__YOUR INSTRUCTIONS__. In the data below, find the line containing "Given: Open the Plan dropdown" and the line containing "Where should I", then reproduce them and every line between, exactly. Omit pictures.
[RECORDED DATA Boundary: Start]
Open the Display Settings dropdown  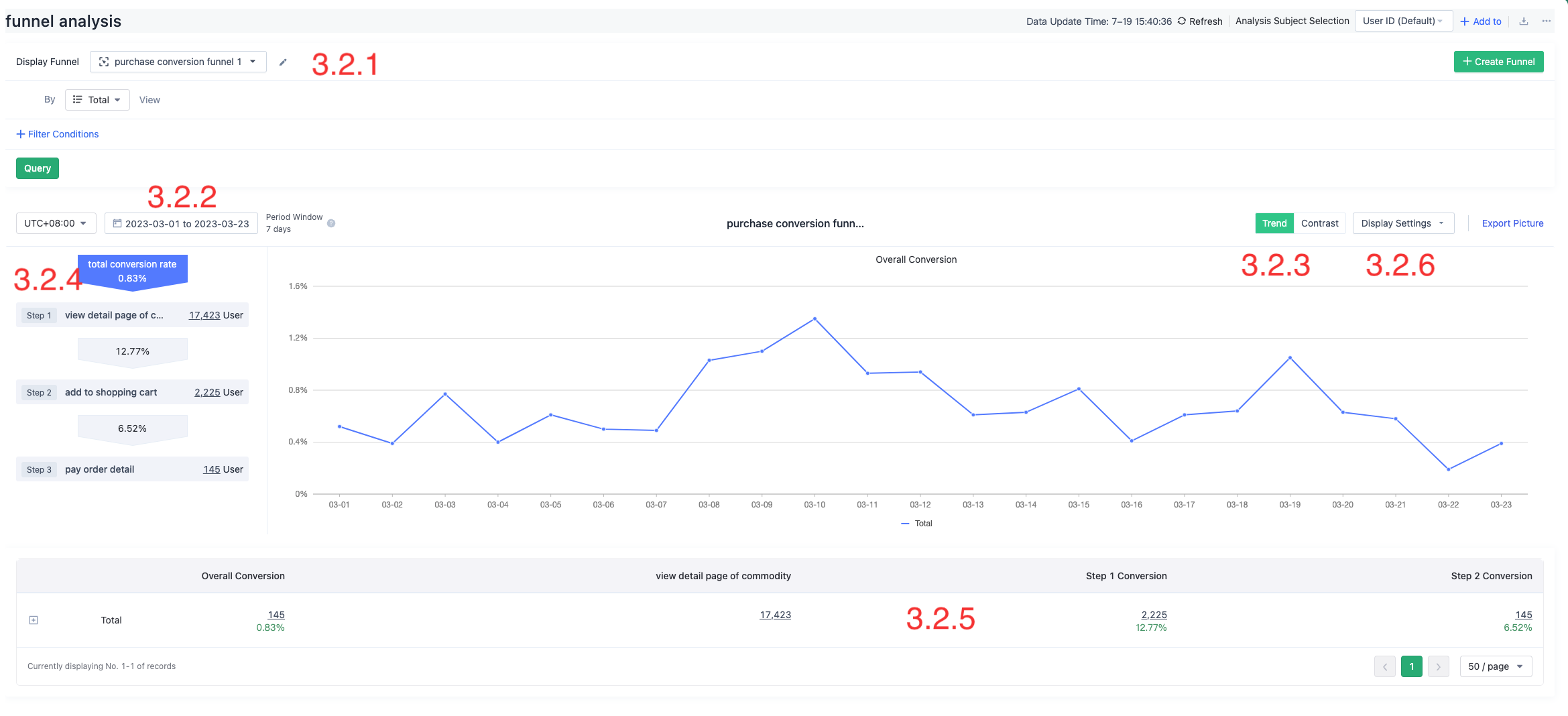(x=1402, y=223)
[RECORDED DATA Boundary: End]
[RECORDED DATA Boundary: Start]
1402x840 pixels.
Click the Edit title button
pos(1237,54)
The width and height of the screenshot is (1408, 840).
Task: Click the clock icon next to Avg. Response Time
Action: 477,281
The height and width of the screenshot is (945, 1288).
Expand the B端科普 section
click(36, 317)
[RECORDED DATA Boundary: End]
[RECORDED DATA Boundary: Start]
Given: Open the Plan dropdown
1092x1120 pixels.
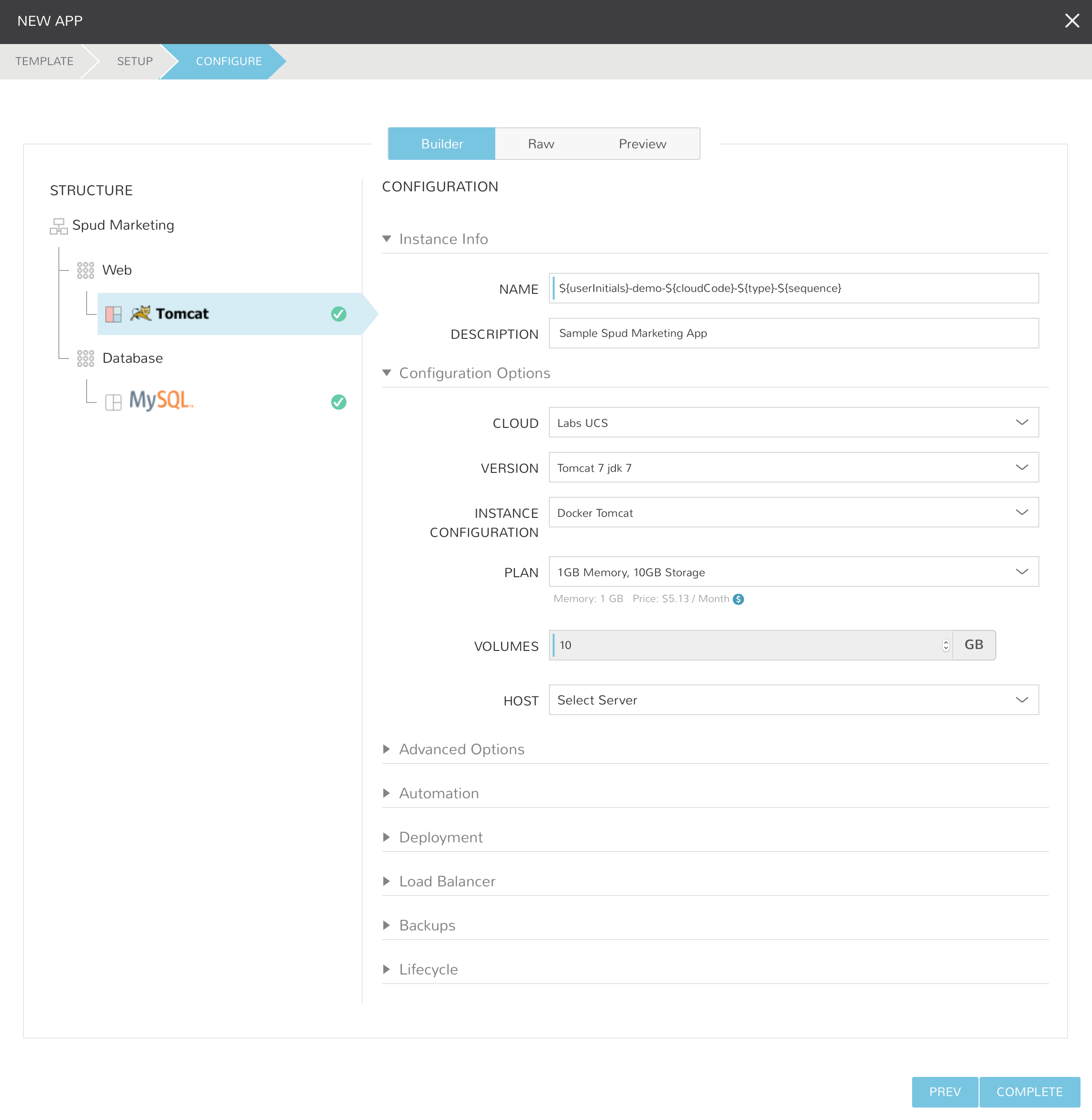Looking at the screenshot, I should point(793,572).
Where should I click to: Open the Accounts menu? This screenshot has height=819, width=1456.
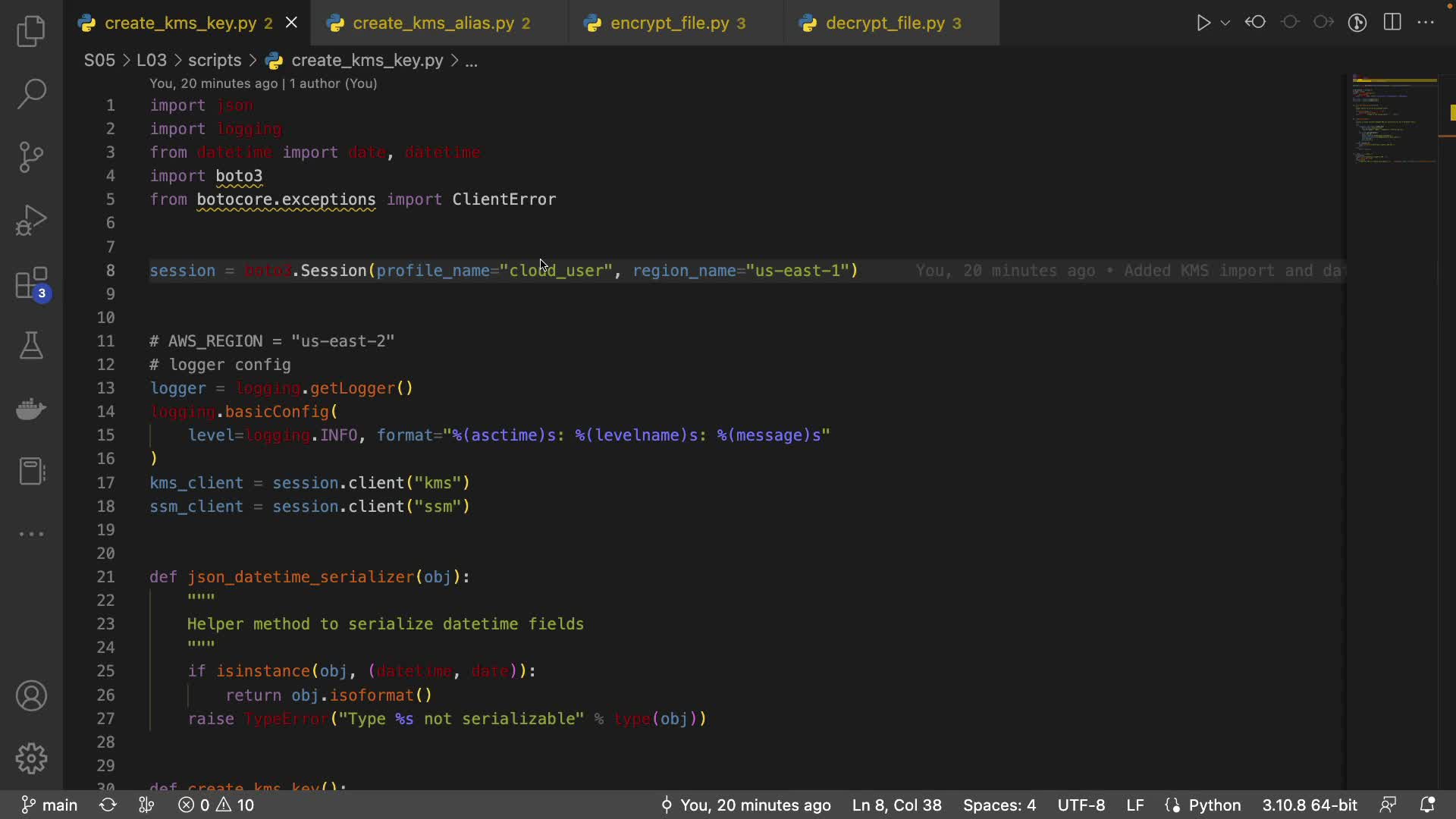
[RECORDED DATA Boundary: End]
__RESPONSE BELOW__.
Given: Open the Plan dropdown
1092x1120 pixels.
Looking at the screenshot, I should point(793,572).
Where should I click to: Open the Accounts menu? This screenshot has height=819, width=1456.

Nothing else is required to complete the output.